Delay of Biden’s vaccine mandate helps retailers and shippers
The White House has extended a holiday gift of sorts to retail chains and package delivery companies — a postNew Year’s Day deadline to comply with mandatory employee vaccines and testing for COVID-19.
Many of those companies are struggling to fill open jobs amid advance Black Friday shopping, and an earlier deadline would have given them added headaches ahead of the December rush.
On Thursday, the U.S. Occupational Safety and Health Administration set a Jan. 4 deadline for compliance with a mandate from President Joe Biden that millions of employees be vaccinated against COVID-19, or get tested weekly for the virus and wear as mask while indoors at work.
Biden announced the mandate in September with no implementation date. The White House executive order has drawn several court challenges since, with municipalities and large employers nationally reporting employees having quit — some in key roles — rather than get vaccinated.
In a press briefing, senior officials in the Biden administration did not say whether the holiday hiring season factored into the decision to set a January deadline, when retailers and freight carriers let go many of their seasonal workers.
The rule applies to employers with 100 or more workers and to federal contractors, with exemptions allowed under civil rights laws for workers on medical or religious grounds. The vaccine mandate is universal for all health clinics regardless of size if they bill Medicare or Medicaid for services, with no testing option as an alternative.
The vaccine and testing requirements do not apply to employees who work exclusively from home or outdoors. OSHA has posted details on the “Emergency Temporary Standard” at www.osha.gov.
Significant uncertainty remains for companies that have vaccine mandates in place already or are moving ahead with an OSHA deadline now in place, said David Lewis, CEO of the Norwalk-based workplace consultancy OperationsInc. OSHA confirmed it is studying “the capacity of smaller employers” with regard to vaccination policy.
“It is a very interesting chess game and strategy session here, because with the volume of jobs that are available and the demand for workers, does that create a false sense of security for people who are unwilling to get vaccinated and feeling like they are going to find jobs elsewhere?” Lewis said. “Or is that an unrealistic expectation, because push is coming to shove?”
For employees that choose the testing option, face masks are required indoors and in vehicles with more than one passenger. Employers are not required to pay for COVID-19 tests.
OSHA officials said Wednesday they will conduct a program of inspections of U.S. businesses, with a standard penalty of $13,653 for each instance of noncompliance. Penalties could be more severe if OSHA determines employers are willfully flouting the new rules.
“It’s been pretty clear that
employers have the right to implement mandatory vaccination policies,” said Daniel Schwartz, an employment law attorney who is a partner in the Hartford office of Shipman & Goodwin. “What this OSHA [ruling] does is give employers an offramp to avoid that fight all together. They can say, ‘Fine — you need to be vaccinated, but if you don’t you just need to be tested. We’re not going to pick the fight.’”
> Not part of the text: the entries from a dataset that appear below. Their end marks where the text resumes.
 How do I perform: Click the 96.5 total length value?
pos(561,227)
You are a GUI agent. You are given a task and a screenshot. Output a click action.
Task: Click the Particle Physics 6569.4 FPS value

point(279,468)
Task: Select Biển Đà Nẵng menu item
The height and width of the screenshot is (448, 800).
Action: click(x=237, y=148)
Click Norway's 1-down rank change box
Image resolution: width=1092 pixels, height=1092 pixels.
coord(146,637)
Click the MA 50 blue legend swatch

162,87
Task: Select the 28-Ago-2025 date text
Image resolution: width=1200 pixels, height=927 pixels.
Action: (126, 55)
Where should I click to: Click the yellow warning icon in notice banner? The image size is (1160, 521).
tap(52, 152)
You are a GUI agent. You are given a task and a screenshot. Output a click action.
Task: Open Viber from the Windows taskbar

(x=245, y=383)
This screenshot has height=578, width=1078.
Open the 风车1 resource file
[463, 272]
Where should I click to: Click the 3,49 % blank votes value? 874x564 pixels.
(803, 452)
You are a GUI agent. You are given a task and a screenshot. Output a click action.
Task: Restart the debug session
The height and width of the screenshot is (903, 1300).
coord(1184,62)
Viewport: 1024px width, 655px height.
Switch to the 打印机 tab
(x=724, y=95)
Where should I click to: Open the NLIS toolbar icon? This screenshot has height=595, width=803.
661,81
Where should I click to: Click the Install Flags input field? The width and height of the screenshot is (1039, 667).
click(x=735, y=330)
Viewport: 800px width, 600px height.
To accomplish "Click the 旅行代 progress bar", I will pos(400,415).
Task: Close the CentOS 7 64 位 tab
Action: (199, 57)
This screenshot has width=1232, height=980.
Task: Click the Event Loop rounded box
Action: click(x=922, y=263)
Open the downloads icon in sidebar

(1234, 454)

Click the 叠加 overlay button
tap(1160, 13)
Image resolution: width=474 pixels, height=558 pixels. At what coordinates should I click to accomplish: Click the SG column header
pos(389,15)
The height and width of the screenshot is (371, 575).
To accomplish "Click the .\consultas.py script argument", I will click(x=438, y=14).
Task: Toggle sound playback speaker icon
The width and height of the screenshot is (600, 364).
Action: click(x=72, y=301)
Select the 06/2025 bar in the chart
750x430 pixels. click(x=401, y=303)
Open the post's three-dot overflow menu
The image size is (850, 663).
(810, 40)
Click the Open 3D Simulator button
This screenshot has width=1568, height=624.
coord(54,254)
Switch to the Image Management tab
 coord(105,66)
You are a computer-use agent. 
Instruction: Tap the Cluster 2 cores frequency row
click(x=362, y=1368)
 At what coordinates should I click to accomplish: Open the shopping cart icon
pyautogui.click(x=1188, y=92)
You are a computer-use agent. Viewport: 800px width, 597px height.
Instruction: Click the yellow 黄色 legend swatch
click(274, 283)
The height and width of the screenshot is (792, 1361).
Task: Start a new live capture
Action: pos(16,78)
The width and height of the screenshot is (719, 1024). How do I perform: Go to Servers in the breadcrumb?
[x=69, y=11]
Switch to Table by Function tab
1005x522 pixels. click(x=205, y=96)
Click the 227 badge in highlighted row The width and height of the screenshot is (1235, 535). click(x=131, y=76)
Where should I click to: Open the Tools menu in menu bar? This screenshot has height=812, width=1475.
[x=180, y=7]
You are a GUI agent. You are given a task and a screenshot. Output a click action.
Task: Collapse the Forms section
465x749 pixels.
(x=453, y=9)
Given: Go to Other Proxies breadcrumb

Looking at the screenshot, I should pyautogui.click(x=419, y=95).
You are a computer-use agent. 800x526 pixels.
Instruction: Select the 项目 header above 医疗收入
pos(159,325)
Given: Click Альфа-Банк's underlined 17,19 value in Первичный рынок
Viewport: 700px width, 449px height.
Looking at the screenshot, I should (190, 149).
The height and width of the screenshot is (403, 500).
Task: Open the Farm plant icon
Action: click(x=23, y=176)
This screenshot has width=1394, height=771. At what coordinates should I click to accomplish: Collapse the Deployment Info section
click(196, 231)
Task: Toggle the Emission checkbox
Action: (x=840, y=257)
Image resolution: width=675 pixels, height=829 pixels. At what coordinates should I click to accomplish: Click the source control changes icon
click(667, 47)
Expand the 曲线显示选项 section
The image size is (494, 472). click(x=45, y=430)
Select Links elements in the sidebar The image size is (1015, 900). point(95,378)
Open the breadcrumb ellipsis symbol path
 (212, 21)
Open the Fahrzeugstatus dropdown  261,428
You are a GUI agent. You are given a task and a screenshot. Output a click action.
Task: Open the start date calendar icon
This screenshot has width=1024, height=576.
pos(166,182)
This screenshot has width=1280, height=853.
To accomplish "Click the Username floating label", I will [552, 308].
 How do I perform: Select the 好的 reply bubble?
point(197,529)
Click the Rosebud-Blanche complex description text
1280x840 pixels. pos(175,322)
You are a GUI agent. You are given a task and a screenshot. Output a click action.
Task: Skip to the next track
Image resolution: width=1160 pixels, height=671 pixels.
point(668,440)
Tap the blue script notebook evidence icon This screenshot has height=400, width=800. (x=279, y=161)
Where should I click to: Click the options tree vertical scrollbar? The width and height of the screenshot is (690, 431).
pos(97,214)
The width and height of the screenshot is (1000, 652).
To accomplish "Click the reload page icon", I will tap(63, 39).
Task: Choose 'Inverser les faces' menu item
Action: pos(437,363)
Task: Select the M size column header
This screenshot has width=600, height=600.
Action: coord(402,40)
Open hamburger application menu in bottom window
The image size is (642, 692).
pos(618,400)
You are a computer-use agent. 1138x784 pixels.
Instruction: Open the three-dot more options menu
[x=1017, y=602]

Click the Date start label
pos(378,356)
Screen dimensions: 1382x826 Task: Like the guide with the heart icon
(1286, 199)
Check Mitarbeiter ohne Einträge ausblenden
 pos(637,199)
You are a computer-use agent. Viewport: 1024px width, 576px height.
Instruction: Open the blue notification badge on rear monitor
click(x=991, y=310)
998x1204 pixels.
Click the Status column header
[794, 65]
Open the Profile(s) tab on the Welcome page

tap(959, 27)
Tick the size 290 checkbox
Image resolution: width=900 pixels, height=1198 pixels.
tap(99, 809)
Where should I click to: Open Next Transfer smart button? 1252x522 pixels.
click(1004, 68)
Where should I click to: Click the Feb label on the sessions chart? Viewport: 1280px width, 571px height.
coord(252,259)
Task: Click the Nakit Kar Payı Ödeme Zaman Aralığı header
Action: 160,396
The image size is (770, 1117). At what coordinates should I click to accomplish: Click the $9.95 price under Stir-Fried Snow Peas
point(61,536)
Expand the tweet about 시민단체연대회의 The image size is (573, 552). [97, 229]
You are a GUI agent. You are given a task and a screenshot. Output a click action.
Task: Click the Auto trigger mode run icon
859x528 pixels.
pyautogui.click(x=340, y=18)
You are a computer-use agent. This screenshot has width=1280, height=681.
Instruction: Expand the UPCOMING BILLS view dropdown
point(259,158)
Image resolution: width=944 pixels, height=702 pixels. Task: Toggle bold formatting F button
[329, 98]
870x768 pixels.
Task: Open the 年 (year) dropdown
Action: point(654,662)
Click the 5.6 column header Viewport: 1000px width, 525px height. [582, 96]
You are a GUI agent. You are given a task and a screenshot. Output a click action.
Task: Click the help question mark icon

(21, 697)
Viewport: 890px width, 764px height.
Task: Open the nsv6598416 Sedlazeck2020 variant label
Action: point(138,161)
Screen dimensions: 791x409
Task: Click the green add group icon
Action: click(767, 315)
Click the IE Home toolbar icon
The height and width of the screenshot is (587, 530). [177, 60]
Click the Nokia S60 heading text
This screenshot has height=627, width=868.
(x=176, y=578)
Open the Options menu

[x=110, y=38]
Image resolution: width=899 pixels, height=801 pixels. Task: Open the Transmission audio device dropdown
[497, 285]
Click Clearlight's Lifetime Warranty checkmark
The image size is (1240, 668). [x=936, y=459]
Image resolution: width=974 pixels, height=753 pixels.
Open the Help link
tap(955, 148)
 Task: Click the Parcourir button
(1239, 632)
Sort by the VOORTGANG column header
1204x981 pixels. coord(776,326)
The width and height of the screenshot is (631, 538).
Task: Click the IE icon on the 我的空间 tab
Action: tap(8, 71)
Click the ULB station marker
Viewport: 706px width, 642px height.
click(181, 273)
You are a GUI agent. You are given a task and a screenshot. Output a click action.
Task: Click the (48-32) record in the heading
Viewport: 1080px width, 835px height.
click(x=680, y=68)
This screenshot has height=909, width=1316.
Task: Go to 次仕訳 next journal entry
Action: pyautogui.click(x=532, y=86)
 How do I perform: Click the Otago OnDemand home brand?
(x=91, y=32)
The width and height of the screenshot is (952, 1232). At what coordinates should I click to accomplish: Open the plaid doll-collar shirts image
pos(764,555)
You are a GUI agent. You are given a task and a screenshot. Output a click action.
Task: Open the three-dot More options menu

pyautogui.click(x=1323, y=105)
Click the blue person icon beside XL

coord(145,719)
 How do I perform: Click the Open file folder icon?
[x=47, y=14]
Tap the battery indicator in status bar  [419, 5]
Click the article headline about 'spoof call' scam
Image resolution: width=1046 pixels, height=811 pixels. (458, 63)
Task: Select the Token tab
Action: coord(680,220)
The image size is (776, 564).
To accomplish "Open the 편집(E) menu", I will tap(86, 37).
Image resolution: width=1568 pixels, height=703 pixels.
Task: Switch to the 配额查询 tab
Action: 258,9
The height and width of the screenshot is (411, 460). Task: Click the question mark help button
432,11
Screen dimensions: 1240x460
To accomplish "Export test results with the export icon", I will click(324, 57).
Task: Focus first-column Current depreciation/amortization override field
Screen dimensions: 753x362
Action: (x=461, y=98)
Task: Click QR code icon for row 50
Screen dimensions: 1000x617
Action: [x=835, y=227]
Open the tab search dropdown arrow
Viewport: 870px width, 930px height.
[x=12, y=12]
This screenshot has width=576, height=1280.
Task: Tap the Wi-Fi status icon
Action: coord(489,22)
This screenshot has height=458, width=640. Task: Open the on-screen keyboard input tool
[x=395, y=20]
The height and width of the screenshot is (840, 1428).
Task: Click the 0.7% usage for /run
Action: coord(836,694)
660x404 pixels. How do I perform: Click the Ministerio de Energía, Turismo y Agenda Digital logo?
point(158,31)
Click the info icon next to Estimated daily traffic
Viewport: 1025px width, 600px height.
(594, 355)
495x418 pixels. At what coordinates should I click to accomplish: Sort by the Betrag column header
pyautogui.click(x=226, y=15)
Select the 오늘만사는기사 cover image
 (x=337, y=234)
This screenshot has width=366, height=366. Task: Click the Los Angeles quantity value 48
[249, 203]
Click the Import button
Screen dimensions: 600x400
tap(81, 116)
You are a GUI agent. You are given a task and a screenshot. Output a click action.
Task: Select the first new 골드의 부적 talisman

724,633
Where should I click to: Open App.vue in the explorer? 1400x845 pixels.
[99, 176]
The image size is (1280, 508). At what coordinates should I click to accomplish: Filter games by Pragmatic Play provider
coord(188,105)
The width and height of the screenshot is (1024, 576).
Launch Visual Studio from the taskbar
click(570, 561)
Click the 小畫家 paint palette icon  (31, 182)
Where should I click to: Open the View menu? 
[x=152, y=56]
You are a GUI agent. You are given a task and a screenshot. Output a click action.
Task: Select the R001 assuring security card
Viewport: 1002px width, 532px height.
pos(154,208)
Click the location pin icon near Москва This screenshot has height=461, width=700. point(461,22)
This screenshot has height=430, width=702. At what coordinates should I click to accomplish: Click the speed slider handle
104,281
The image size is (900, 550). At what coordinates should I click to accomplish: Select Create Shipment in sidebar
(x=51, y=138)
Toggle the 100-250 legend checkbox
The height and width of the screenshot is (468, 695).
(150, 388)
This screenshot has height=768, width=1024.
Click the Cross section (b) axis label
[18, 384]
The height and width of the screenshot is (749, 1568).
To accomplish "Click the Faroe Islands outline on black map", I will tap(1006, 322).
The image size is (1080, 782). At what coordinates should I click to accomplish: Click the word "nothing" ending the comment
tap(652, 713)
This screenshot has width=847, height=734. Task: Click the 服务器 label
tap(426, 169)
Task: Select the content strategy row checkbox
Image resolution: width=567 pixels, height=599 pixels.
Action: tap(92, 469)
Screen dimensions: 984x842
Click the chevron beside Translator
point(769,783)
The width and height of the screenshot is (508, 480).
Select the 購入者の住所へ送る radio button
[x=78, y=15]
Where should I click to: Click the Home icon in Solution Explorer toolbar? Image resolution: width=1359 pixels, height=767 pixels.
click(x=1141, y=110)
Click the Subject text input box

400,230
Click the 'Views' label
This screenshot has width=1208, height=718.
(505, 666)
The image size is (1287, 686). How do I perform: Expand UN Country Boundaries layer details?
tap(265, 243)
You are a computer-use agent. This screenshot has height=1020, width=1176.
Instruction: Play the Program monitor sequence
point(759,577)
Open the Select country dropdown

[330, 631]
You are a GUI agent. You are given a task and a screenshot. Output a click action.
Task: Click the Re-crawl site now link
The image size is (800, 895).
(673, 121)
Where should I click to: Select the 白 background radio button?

The U.S. Census Bureau reports that Connecticut has more than 4,000 companies with at least 100 employees, which combined employ about 1 million people — more than half the workforce. In the aggregate, those payrolls total $72 billion annually.
More than a third of Connecticut business owners and managers signaled opposition to the concept of mandatory vaccines for their workers, among those responding to a Connecticut Business & Industry Association survey.
But many other businesses large and small set their own vaccination mandates well in advance of the White House directive. In some instances, those vaccination policies extend to staff of vendors they employ, Lewis, of OperationsInc., noted.
Lewis said it would not surprise him if the Jan. 4 deadline were pushed back if the new OSHA rules trigger a new stampede of legal challenges. And he noted that Merck and Pfizer have announced progress on pills that promise to greatly decrease the risk of hospitalization or death from COVID-19, with the United Kingdom approving Merck’s drug this week.
But if nothing else, Lewis said,the White House proclamations have been effective in getting larger numbers of people to get vaccinated who might otherwise have skipped doing so.
“What it’s doing is exactly what the administration hoped it would do,” he said, “which is — pun intended here — move the needle.”